“My smartphone is broken. I have a new number, dad ”: Johan de Pau received this first WhatsApp message from his scammers on January 16, without suspecting that it was not his daughter, reports HLN. After a quick conversation, his “daughter” asks him to pay a bill for him, because she has “access to nothing”, promising to reimburse him two days later.
Johan paid the requested amount and sent the person she thought was her daughter a screenshot of the transfer. When the scammer asks him for a new payment, Johan understands what is happening, and when he tries to reach his KBC bank, no answer. On the website, he is told to block his cards and report the incident to the police. Nevertheless, the Maldegem police station was empty.
It was later that day that he received a call from a certain BM from KBC’s fraud department. He was also a fraudster… “Perhaps he had seen on the print capture that I am a KBC customer. He said there was an attack going on on my accounts.
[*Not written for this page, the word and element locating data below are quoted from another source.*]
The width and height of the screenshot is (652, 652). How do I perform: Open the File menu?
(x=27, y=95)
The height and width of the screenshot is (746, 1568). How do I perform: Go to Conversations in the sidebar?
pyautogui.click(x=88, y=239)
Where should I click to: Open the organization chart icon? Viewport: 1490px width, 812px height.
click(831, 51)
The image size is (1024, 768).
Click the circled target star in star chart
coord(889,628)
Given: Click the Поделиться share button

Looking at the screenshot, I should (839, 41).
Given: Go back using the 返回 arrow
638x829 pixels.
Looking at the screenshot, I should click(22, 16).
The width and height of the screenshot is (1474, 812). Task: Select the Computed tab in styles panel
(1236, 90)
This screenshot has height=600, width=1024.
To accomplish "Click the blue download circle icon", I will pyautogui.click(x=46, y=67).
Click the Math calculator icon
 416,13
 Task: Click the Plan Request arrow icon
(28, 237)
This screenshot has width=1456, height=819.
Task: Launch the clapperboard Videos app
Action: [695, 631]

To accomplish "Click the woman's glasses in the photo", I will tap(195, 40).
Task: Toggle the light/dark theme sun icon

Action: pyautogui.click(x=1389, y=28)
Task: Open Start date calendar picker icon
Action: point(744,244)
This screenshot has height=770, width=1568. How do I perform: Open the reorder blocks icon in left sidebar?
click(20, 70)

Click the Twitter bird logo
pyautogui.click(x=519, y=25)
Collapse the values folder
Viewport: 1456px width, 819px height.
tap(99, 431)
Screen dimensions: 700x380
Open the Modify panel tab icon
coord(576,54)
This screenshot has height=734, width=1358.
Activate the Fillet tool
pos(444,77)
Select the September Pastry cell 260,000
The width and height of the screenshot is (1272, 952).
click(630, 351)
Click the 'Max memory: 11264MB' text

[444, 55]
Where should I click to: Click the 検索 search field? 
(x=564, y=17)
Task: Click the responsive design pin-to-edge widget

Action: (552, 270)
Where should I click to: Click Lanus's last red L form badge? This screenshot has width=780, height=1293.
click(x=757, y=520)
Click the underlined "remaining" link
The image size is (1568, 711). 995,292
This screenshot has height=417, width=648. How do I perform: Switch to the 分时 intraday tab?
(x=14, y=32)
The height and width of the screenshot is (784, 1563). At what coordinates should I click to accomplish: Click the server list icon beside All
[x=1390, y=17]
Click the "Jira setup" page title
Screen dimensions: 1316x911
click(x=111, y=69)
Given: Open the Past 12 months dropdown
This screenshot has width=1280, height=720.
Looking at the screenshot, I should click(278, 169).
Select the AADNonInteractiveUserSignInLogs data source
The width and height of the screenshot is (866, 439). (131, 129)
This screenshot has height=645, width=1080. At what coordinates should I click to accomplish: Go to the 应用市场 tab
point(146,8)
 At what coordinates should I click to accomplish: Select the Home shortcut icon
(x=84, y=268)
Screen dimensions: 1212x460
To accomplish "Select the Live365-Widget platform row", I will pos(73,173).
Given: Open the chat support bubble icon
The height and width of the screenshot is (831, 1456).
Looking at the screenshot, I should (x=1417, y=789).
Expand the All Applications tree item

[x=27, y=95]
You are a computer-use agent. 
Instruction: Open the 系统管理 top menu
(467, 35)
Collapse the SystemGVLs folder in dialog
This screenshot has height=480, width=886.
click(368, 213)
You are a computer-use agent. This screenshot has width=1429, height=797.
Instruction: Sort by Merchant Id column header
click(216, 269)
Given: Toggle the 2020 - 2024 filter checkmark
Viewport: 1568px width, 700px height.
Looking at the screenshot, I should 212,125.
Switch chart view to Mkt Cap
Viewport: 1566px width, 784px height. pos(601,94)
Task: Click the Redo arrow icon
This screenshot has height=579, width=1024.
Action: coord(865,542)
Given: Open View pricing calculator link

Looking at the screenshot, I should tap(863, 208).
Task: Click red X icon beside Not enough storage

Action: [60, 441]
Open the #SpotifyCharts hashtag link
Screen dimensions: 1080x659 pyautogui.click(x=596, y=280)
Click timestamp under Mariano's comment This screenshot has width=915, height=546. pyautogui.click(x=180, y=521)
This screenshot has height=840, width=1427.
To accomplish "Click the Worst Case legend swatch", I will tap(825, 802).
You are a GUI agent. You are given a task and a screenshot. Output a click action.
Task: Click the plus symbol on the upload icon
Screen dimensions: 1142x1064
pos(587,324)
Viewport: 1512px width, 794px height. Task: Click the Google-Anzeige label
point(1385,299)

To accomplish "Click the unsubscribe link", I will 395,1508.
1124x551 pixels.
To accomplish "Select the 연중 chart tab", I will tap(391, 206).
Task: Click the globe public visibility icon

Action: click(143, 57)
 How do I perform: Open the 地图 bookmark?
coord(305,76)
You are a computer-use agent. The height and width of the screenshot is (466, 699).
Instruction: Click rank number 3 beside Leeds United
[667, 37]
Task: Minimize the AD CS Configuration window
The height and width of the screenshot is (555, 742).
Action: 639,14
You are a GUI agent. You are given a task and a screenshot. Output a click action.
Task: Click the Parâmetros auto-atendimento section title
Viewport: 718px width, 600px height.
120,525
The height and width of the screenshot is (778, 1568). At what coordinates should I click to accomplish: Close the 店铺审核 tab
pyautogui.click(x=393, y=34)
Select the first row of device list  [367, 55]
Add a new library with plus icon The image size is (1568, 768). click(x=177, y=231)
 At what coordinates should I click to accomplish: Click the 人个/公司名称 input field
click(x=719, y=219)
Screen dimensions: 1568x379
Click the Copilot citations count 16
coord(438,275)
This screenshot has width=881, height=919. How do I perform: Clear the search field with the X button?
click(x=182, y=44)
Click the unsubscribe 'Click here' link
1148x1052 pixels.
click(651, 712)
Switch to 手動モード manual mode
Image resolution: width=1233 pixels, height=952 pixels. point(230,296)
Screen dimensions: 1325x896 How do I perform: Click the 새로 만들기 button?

He was very convincing,” laments Johan. In a panic, he does what the man on the phone asks him to do: transfer 10,000 euros to an account. This continued when he convinced him to transfer 2,000 euros, followed by another 64,000 euros from his business account at ING.
KBC was finally able to intercept the transfer of 10,000 euros. As for the 66,000 euros, they have indeed disappeared. Johan has been the victim of what is known as ‘spoofing’, a technique used by scammers to get a number different from theirs to appear on your phone. Here it was a KBC number. “I can never repeat it enough: a bank will never, ever call you to ask you to transfer money or give you login information,” said Isabelle Marchand, spokesperson for Febelfin.